Include only the line with "Viewport: 900px width, 795px height." and the lines after it, each reproduced exactly as it stands in the entries below.

Dataset items:
******************************

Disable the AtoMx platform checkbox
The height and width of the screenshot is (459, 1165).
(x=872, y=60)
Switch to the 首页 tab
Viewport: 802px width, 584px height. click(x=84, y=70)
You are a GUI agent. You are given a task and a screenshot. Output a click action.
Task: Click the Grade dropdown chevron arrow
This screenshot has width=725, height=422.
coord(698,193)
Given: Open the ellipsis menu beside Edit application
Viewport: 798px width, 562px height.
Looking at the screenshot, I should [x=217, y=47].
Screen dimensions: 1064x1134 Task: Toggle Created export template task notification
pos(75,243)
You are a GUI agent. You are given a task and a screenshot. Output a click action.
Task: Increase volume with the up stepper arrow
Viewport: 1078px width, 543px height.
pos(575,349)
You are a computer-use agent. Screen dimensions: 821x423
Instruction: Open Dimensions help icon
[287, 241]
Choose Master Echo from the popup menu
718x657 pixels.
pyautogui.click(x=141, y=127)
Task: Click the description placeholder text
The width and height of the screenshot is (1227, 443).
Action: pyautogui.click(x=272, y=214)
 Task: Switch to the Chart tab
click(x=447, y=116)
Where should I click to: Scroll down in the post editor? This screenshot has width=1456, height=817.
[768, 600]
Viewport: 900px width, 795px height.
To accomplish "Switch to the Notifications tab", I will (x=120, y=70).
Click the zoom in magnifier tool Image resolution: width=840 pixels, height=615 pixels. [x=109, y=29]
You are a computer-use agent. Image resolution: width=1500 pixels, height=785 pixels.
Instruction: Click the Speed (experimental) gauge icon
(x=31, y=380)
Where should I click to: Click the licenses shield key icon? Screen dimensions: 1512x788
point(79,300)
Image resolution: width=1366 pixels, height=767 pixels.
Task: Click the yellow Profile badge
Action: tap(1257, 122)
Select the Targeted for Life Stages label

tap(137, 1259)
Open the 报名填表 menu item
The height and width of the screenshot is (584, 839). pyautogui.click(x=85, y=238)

******************************

* _Solution to this problem_
Viewport: 900px width, 795px height.
To accomplish "Switch to the Notifications tab", I will (x=120, y=70).
Click the zoom in magnifier tool Image resolution: width=840 pixels, height=615 pixels. [x=109, y=29]
You are a computer-use agent. Image resolution: width=1500 pixels, height=785 pixels.
Instruction: Click the Speed (experimental) gauge icon
(x=31, y=380)
Where should I click to: Click the licenses shield key icon? Screen dimensions: 1512x788
point(79,300)
Image resolution: width=1366 pixels, height=767 pixels.
Task: Click the yellow Profile badge
Action: tap(1257, 122)
Select the Targeted for Life Stages label

tap(137, 1259)
Open the 报名填表 menu item
The height and width of the screenshot is (584, 839). pyautogui.click(x=85, y=238)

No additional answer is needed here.